About this task:
Return every line from the records below with the string "Switch".

Stored records
● ● ● ● ● ● ●
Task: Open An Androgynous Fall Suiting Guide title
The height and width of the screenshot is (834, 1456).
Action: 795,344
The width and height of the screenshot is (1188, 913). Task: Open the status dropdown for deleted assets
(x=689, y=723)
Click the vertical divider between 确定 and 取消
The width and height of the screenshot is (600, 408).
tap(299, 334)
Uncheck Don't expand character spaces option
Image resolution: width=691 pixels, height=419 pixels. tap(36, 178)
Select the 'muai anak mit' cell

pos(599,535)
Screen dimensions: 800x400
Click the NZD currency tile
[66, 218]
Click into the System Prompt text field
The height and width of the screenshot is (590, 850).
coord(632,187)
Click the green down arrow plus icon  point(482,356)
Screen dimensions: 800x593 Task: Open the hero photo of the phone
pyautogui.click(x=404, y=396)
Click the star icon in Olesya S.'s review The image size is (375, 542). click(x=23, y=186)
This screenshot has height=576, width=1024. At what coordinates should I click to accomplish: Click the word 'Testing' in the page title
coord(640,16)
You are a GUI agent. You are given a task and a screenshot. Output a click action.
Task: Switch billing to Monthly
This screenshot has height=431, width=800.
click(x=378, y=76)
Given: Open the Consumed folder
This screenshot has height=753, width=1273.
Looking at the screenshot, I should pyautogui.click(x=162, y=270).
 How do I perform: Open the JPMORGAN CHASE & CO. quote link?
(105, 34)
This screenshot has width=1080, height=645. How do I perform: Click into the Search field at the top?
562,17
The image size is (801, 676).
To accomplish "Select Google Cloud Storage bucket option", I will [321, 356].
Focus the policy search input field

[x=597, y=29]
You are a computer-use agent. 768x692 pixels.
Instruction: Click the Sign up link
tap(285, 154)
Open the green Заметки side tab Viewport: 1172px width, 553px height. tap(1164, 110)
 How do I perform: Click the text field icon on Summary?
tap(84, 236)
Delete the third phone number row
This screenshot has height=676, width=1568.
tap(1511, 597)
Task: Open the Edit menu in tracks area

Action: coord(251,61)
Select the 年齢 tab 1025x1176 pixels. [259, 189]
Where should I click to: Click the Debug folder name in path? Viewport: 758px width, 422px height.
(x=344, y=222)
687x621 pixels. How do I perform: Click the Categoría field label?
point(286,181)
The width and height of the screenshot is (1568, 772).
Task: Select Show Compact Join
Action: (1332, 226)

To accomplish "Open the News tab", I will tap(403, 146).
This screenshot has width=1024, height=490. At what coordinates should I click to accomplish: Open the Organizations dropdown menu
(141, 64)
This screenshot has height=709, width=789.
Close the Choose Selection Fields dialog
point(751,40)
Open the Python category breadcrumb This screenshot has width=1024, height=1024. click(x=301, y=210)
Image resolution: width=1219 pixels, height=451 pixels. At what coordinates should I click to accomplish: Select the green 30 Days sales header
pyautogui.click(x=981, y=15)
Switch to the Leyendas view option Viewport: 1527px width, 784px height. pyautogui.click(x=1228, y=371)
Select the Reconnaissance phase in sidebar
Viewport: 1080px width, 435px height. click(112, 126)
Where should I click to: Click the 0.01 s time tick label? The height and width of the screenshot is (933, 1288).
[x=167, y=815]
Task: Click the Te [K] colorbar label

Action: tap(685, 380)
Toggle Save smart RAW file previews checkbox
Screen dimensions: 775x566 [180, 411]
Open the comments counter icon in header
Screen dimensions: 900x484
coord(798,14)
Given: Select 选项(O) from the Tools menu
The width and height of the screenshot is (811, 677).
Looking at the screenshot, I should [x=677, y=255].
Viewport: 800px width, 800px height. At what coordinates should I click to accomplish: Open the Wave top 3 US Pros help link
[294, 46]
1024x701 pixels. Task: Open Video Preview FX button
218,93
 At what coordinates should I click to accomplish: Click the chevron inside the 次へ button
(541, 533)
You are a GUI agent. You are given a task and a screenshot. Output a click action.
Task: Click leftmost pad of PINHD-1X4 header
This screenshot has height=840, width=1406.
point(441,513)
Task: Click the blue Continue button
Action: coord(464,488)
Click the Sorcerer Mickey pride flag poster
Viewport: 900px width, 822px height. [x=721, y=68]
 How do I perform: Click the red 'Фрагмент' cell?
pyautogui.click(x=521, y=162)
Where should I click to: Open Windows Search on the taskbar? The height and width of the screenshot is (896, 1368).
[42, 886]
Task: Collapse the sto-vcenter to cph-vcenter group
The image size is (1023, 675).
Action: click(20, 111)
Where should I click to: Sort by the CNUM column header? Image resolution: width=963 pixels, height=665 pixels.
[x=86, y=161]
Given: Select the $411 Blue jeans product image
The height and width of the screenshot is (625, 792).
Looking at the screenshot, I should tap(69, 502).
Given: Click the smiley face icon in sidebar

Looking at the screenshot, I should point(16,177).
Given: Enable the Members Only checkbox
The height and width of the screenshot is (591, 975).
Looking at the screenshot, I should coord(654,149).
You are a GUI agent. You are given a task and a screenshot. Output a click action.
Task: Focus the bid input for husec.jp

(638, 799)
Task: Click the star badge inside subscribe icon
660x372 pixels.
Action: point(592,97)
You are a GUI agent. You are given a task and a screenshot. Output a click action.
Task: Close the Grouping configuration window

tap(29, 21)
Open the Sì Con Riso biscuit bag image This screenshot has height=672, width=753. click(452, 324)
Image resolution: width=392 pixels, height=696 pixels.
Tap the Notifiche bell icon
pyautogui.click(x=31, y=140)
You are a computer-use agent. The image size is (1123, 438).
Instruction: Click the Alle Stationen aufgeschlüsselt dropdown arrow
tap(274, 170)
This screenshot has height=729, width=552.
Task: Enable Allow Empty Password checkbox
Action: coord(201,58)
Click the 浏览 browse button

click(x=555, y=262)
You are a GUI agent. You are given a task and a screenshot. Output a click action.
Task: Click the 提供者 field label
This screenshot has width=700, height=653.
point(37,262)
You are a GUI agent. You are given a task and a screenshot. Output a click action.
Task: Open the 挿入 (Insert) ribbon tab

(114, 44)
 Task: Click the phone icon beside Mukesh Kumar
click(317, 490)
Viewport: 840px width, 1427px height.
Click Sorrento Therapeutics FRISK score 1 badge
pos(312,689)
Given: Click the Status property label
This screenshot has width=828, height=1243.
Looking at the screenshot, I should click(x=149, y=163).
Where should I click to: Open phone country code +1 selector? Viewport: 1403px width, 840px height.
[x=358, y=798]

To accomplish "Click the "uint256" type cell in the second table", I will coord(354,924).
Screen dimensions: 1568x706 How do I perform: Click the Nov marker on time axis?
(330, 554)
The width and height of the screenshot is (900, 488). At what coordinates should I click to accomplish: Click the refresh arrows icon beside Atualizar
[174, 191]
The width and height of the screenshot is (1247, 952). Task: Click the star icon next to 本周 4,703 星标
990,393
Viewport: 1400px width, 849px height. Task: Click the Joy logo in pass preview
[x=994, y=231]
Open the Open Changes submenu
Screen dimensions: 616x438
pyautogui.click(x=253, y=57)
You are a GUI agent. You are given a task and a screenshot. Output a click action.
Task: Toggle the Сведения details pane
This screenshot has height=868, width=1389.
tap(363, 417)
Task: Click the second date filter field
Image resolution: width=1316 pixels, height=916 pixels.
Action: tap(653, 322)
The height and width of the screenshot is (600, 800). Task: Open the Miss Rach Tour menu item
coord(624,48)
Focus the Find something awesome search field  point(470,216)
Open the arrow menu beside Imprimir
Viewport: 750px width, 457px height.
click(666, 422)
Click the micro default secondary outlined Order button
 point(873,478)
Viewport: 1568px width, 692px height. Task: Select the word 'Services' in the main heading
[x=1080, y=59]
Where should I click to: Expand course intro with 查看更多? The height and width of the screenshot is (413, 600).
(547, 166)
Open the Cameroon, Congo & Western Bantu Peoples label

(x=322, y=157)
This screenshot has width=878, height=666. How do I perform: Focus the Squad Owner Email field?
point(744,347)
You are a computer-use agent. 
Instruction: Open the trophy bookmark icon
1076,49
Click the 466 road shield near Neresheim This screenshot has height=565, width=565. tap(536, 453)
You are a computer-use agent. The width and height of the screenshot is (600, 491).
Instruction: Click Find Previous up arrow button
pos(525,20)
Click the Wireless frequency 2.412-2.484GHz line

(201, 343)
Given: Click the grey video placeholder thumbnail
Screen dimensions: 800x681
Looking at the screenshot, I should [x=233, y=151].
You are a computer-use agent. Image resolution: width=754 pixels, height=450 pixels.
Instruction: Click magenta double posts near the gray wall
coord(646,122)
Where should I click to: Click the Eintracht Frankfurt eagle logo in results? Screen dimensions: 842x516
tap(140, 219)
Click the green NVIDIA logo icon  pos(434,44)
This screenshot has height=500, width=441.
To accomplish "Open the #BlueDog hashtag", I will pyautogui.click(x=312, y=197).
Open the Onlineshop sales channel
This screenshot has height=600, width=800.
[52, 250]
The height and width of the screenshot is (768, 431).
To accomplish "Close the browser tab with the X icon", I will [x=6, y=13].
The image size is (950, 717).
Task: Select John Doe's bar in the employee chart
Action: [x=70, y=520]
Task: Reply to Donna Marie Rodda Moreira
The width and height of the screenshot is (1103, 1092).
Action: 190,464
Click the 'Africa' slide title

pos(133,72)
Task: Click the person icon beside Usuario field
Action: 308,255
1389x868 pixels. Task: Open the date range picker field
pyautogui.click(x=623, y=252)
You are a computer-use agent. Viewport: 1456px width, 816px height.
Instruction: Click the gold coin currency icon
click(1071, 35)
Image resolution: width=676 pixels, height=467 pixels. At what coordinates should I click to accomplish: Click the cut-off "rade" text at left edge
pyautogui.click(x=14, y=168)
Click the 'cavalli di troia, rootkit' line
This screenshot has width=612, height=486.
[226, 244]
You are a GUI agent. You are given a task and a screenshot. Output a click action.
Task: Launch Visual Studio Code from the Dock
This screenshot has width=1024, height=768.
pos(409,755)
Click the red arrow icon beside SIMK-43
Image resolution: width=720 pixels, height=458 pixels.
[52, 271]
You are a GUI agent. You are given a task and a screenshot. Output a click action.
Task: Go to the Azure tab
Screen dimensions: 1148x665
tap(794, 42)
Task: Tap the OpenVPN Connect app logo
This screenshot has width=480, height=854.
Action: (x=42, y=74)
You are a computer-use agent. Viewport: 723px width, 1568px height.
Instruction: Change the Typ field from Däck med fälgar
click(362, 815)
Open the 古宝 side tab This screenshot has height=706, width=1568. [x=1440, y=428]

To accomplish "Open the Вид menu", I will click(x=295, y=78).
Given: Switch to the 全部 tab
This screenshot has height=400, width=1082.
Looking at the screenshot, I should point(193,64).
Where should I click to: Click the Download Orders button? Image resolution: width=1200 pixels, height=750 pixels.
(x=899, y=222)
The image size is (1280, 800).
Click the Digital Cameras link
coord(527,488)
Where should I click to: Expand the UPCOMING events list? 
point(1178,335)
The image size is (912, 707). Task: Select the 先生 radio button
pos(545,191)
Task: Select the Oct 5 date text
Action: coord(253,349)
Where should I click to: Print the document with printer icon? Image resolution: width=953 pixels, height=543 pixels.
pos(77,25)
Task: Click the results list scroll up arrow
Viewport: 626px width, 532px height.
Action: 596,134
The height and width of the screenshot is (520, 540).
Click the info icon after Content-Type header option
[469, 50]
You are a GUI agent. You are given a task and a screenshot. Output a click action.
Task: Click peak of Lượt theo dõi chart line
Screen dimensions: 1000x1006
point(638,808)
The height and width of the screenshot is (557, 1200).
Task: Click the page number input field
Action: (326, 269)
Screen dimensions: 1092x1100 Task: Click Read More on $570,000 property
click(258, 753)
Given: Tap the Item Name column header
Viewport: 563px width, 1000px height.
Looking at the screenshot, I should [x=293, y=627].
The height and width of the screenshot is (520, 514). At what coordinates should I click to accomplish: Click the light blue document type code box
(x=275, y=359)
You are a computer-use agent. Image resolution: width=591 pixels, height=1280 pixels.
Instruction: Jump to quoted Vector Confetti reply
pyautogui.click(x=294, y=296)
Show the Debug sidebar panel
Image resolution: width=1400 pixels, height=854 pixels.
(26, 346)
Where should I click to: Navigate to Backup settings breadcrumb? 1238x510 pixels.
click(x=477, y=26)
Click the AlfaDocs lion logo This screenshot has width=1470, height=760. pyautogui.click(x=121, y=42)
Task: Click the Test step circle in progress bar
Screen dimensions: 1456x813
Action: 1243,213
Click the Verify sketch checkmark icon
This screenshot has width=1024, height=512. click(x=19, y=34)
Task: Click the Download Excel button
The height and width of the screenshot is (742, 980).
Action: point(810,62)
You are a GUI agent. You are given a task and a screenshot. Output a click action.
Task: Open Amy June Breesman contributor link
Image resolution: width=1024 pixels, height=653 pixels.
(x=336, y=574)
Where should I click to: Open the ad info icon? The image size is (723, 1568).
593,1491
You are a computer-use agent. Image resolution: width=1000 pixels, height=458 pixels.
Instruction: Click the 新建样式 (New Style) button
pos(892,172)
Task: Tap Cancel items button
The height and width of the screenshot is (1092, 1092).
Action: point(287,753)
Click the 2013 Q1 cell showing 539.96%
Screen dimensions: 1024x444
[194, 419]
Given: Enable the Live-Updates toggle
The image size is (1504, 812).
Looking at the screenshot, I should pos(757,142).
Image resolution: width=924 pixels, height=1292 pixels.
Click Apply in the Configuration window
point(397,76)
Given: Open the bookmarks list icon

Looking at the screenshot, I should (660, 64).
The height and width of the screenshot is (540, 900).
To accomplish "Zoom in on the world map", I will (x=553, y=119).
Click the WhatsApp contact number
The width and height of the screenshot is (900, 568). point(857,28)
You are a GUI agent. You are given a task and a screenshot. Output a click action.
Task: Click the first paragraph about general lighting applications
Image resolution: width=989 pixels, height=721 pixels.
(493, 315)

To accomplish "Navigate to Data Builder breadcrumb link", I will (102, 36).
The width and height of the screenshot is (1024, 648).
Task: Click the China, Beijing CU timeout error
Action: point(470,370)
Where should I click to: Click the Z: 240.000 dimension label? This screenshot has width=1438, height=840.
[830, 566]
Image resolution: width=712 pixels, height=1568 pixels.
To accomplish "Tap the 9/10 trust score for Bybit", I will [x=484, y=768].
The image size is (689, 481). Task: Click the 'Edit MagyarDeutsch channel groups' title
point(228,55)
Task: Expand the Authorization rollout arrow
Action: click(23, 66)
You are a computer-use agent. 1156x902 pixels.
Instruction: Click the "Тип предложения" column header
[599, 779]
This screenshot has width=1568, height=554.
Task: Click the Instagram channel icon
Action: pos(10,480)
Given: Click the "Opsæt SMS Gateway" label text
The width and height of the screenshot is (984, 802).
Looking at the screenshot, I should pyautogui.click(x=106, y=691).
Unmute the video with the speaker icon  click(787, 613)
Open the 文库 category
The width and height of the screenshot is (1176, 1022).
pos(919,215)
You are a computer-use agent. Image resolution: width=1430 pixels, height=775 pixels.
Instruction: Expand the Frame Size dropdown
● ● ● ● ● ● ●
Reply:
Task: Switch billing to Monthly
Switch to the Leyendas view option Viewport: 1527px width, 784px height. pyautogui.click(x=1228, y=371)
Given: Switch to the 全部 tab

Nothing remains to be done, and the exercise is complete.